#### [What is required]
Pick up the chapter summaries about Prendick on Moreau's island right after their last sentence, and carry them on with the next chapter.

Chapter 6 Summary: “The Evil-Looking Boatmen”

Eventually, Moreau and Montgomery take pity on Prendick and bring him ashore. Prendick observes that the men who help Moreau all have an unusual and unsettling appearance. Moreau notes that it might be a very long time before a boat comes and gives Prendick an opportunity to leave the island.

Chapter 7 Summary: “The Locked Door”

Moreau, Prendick, and Montgomery discuss where Prendick is going to stay; Moreau makes it clear that because they do not know Prendick, they must keep certain things concealed from him. Left alone, Prendick realizes that the name Moreau sounds familiar to him. He eventually recalls that Moreau was a scientist who was discovered to have been performing gruesome experiments on live animals; there was a public outcry, and Moreau was forced to either abandon his research or leave the country. He chose the latter. This context explains why animals are being brought to the island: Moreau must be using them for ongoing experiments.

Chapter 8 Summary: “The Crying of the Puma”

Prendick and Montgomery share a meal together, and Prendick asks pointed questions about the servant who is waiting on them, observing that the man has pointed ears and strange dark hair. Montgomery is evasive. Both men began to hear the terrible cries of a puma, which is presumably being experimented upon.

Chapter 9 Summary: “The Thing in the Forest”

Trying to get away from the sound of the puma crying in pain, Prendick walks into the woods. He observes a strange-looking man drinking from a stream while crouched on all fours; when the man catches Prendick looking at him, he appears to feel guilty. Prendick comes upon the body of a rabbit that has been torn apart and eaten. Feeling increasingly nervous, he comes across a group of three people and observes them from a distance as they engage in some sort of ritualistic dance and chanting. Prendick realizes that all the people have strongly animalistic traits and behaviors.

Prendick begins to hurry through the woods back to the safety of the compound. On the way, he comes upon the man he saw drinking at the stream, now referred to as The Thing. Prendick confronts The Thing, but it will not tell him anything and begins to chase him. As he races toward the compound, Prendick turns around and strikes his adversary with a rock. Prendick makes it back to the compound.

#### [Data segment]
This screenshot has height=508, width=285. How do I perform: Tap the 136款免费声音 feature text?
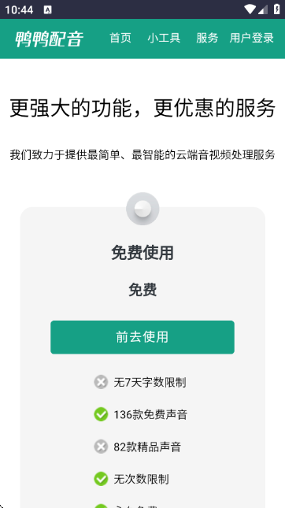pos(150,415)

#### [Final result]
Chapter 10 Summary: “The Crying of the Man”

Prendick finds Montgomery and begins asking about the people he saw in the forest: “what was that thing that came after me? Was it a beast, or was it a man?” (49). Montgomery evades Prendick’s questions. The next morning, Montgomery brings some food to Prendick’s room, accidentally leaving an interior door unlocked. Prendick begins to hear strange sounds (different from the cries of the puma); he slips through the door and accesses an inner courtyard. Both Montgomery and Moreau are there, and before Montgomery can stop him, Prendick catches sight of Moreau in a bloodstained room, where he appears to be performing an experiment on a human being.

Moreau forces Prendick back into his room and locks the door; Prendick can hear Moreau and Montgomery arguing. Prendick becomes increasingly fearful.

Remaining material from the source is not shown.